The trouble with writing a book about rare and unusual video game machines is that it’s often very hard to find information on them: even basic things like when they were released. I spent a long time picking through dusty texts and forums and trying to track down the people involved with these machines, and I got lucky on a few occasions: like interviewing Laury Scott, who ran the plant that produced the Radofin 1292 Advanced Programmable Video System. Many early consoles and computers were based around either the Zilog Z80 or MOS 6502 chips (the Atari VCS used a variant of the latter, for example), but Radofin’s console used the now long-forgotten Signetics 2650 chip — and this chip was also used in a host of other rarely talked about consoles, like the Interton VC 4000, which was made by a German hearing aid company. It was wonderful to explore the history of those strange old Signetics 2650 consoles, but so little has been written about them that the research was particularly difficult. Even the German Computerspielemuseum had only a couple of magazine articles relating to the VC 4000, although they ended up proving very useful.
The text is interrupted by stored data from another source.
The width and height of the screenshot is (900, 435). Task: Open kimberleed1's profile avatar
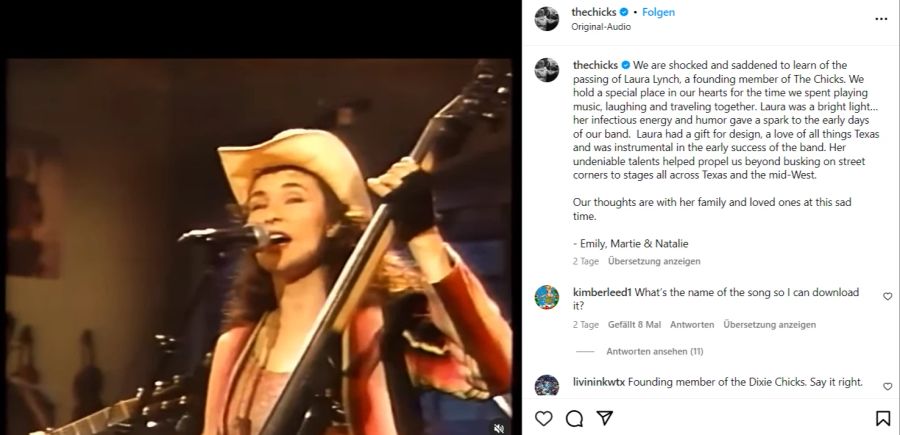[547, 297]
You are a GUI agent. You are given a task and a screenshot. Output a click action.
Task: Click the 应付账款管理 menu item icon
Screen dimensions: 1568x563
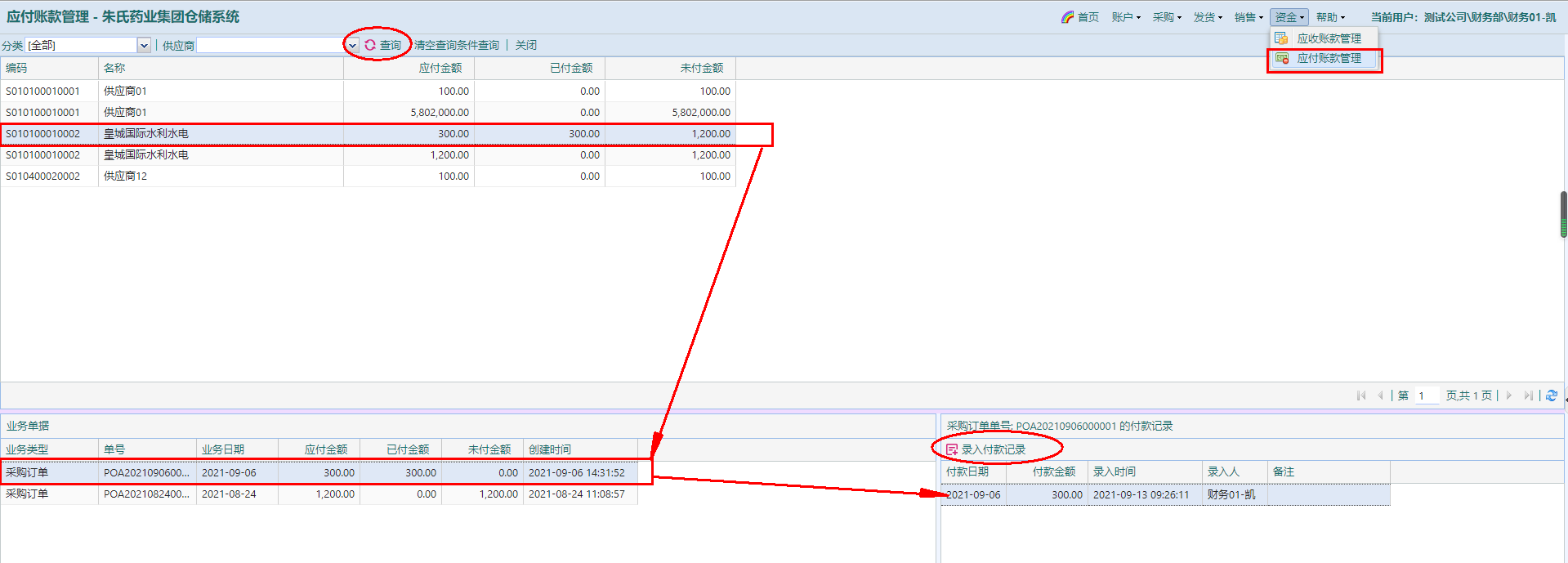[1282, 58]
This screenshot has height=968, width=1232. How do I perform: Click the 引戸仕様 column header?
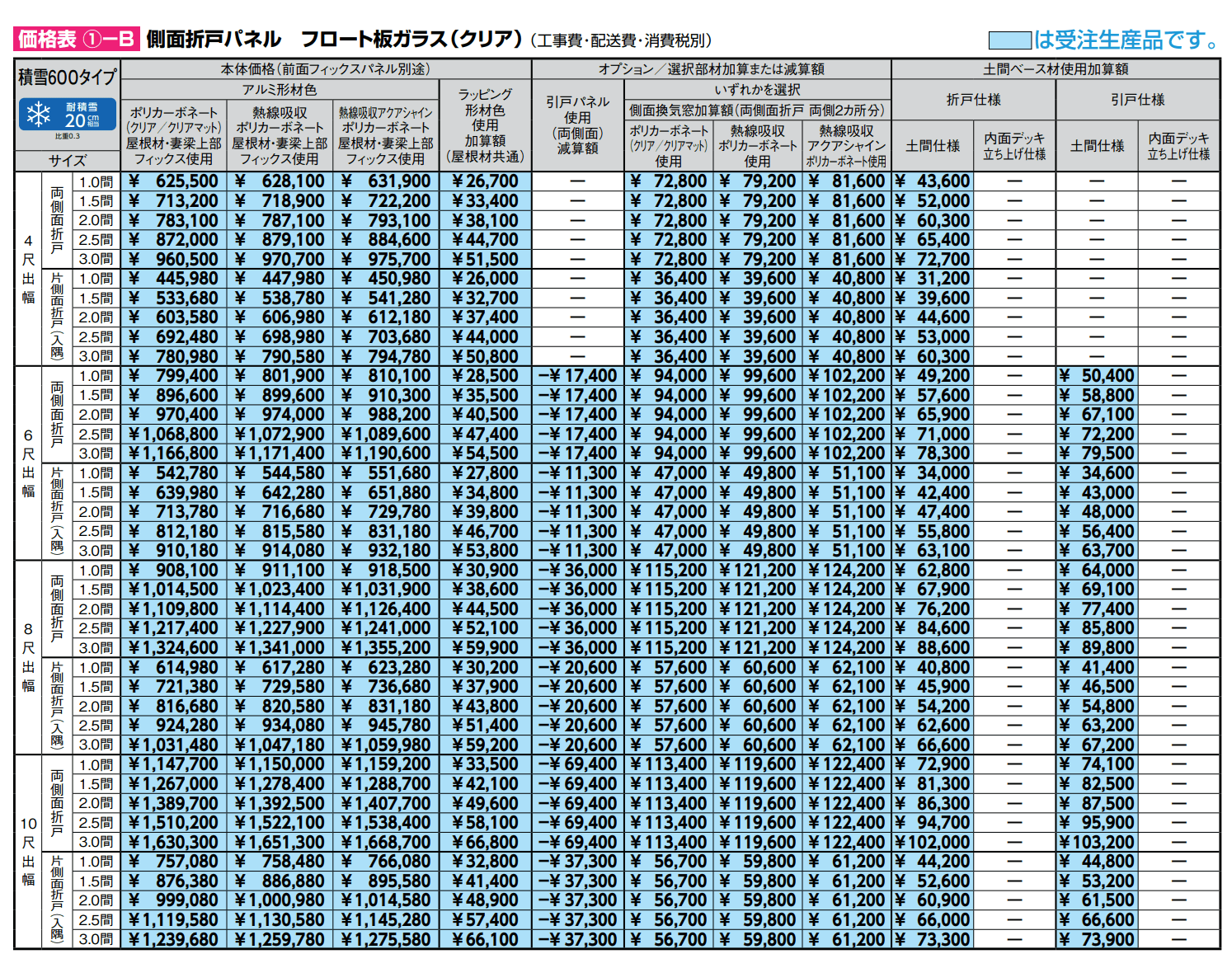pyautogui.click(x=1137, y=100)
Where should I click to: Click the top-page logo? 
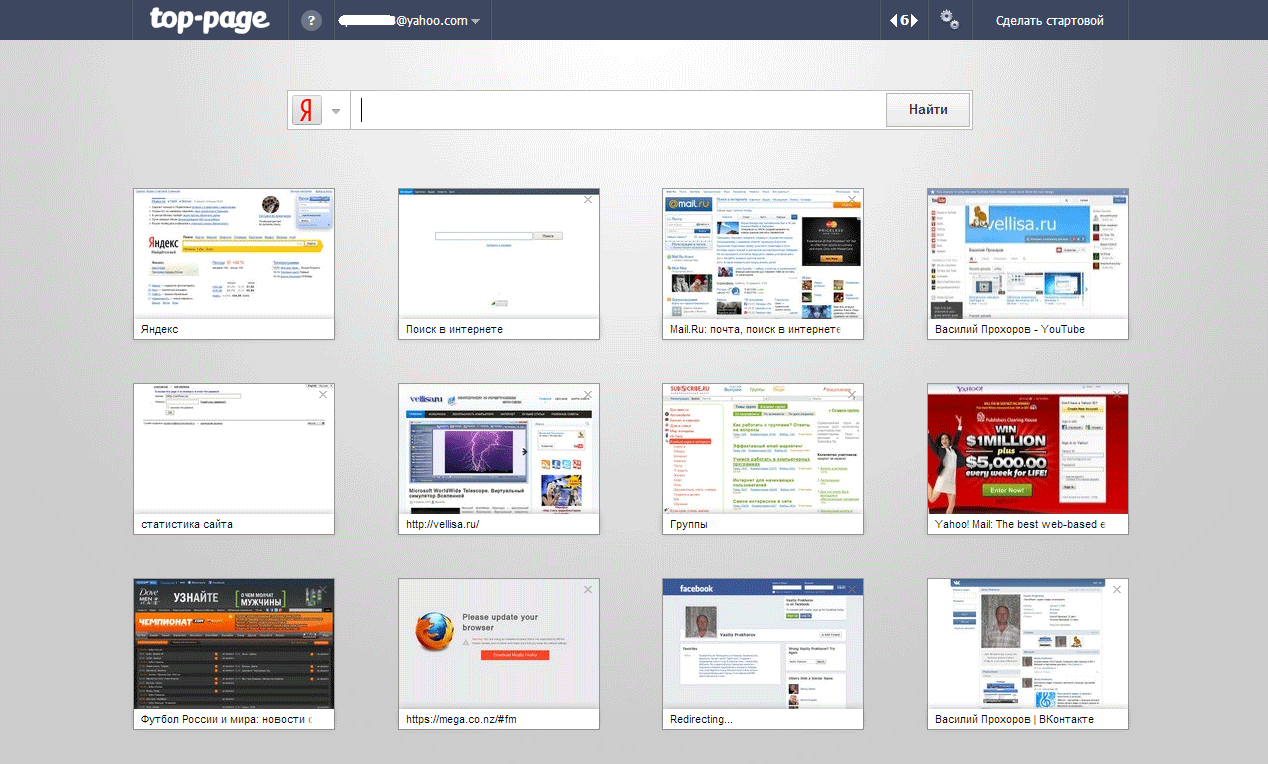pos(209,20)
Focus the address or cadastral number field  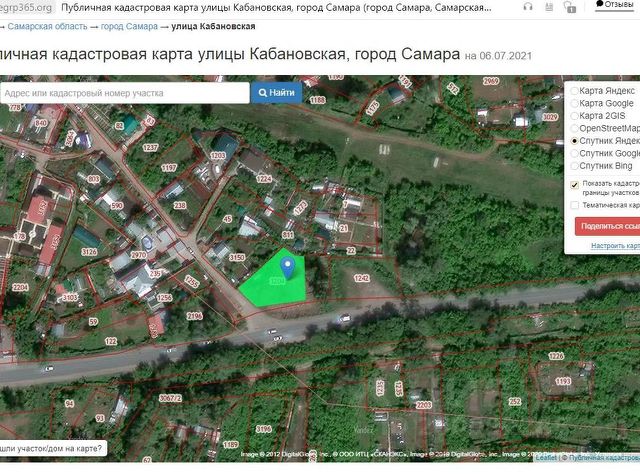(x=123, y=93)
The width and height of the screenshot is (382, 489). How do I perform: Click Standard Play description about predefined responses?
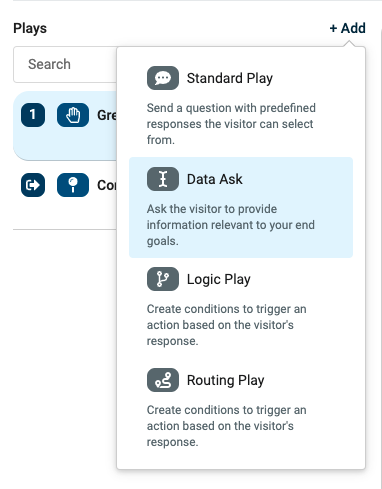tap(231, 124)
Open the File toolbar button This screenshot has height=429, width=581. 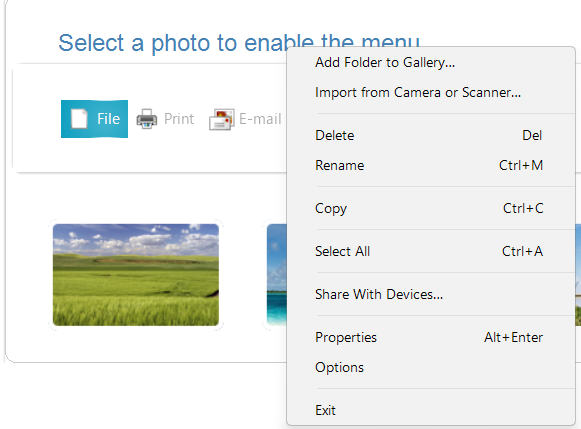click(94, 119)
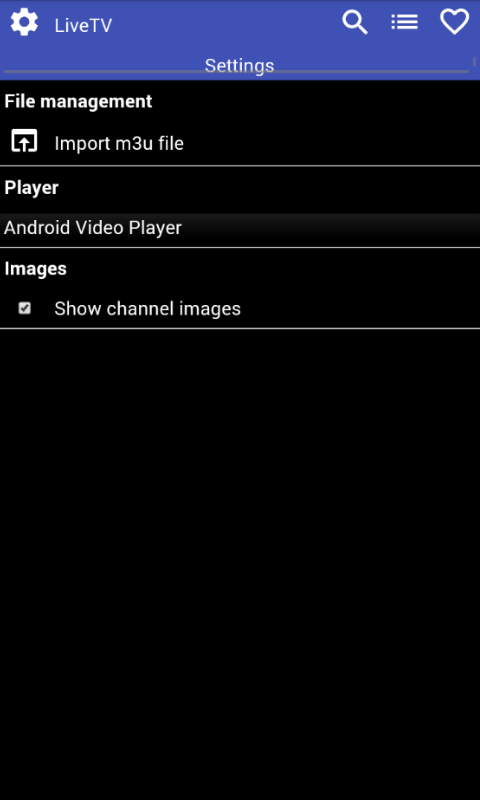Open channel search with the magnifier icon
Viewport: 480px width, 800px height.
pyautogui.click(x=355, y=23)
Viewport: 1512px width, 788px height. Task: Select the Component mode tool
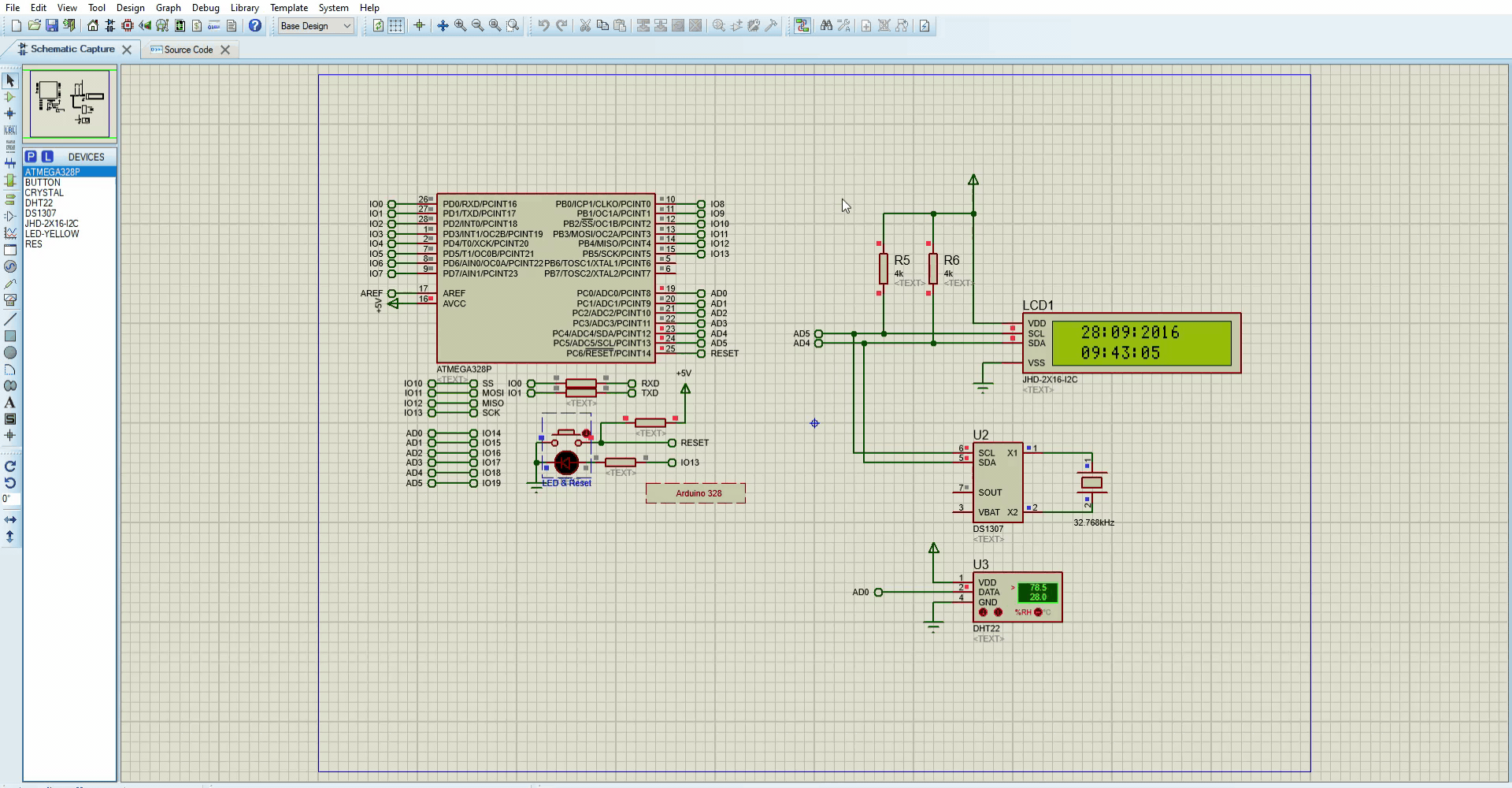point(10,97)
One person who I spent ages trying to track down was Rick Dyer, the creator of Dragon’s Lair. He was also behind a couple of machines featured in the book: the hologram arcade cabinet Time Traveler and the now extremely rare RDI Halcyon, a 1985 LaserDisc-based console with voice recognition, of which only a handful of prototypes remain. Unfortunately I wasn’t able to get hold of him (if you’re reading this Rick, I’d love to chat), but I was still able to tell the story of these machines through other sources. That wasn’t the case for a couple of other machines, and there were two chapters I had to drop because I just couldn’t dig up enough trustworthy information. But I’m hoping to revisit these in a follow-up book somewhere down the line if more information comes to light — and there are so many more curious video game machines out there to discover. I have a huge spreadsheet of rare and unusual machines that I’d love to feature in the next book, so this is just the tip of the iceberg!